NEW YORK Ion Media Networks said it filed for Chapter 11 protection under the U.S. Bankruptcy code late Tuesday.
The company, formerly known as Pax TV, said the filing came after it reached an agreement with a group of creditors to exchange debt for equity once the company restructures its balance sheet.
The Chapter 11 petition was filed with the U.S. Bankruptcy Court for the Southern District of New York.
“We are pleased with the support from our first lien senior debt holders to resolve the company’s legacy debt issues and fund our television growth plans,” said Ion CEO Brandon Burgess. “We are positioning the business for growth and will emerge from the restructuring in a strong position to serve viewers, clients and stakeholders.”
Ion confirmed last month that it was talking with creditors about a possible restructuring and said at the time it had hired Kirkland & Ellis, a law firm known for its bankruptcy practice, and financial advisor Moelis & Co., which specializes in helping clients restructure debt.
Ion was launched in 1998 by broadcaster Bud Paxson as the Pax Network.
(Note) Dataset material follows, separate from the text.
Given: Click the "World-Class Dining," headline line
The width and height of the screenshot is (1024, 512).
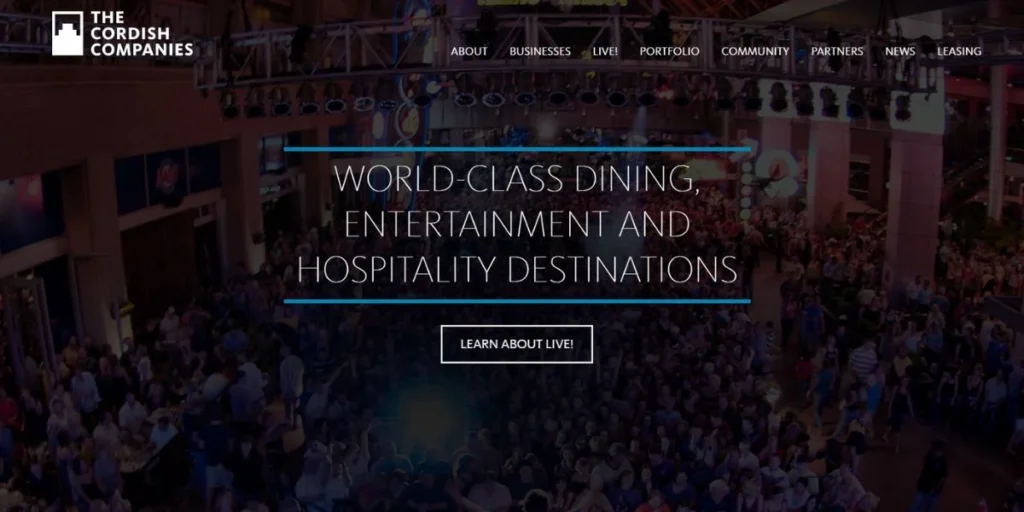Looking at the screenshot, I should point(517,178).
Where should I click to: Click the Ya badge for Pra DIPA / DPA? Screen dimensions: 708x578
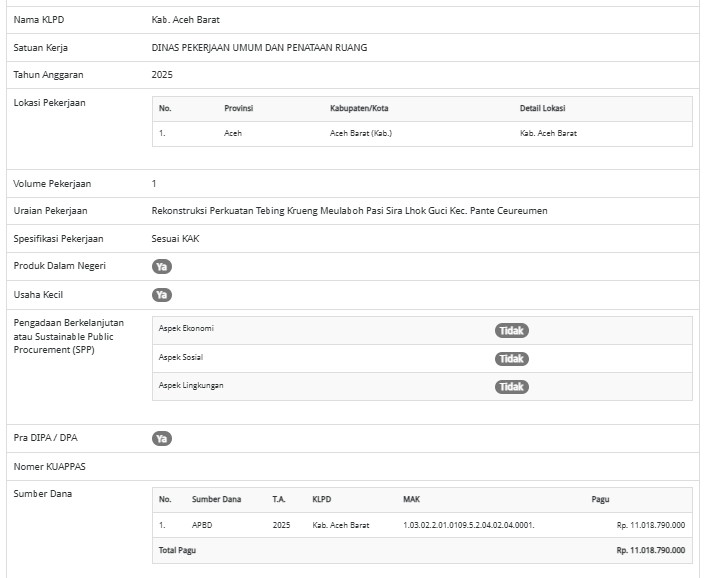pos(162,438)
Paxson, a born-again Christian, believed he could carve out a niche for a network with “family-friendly” programming. The operation rebranded in 2005 as I: Independent Television and again in 2007 as Ion TV.
Current programming includes a mix of off-network reruns such as NCIS and Boston Legal, as well as motion pictures. Additional syndicated shows, such as Criminal Minds and Ghost Whisperer, will join the line-up in the second half of the year, along with several originals, including the crime drama Durham County starring Hugh Dillon.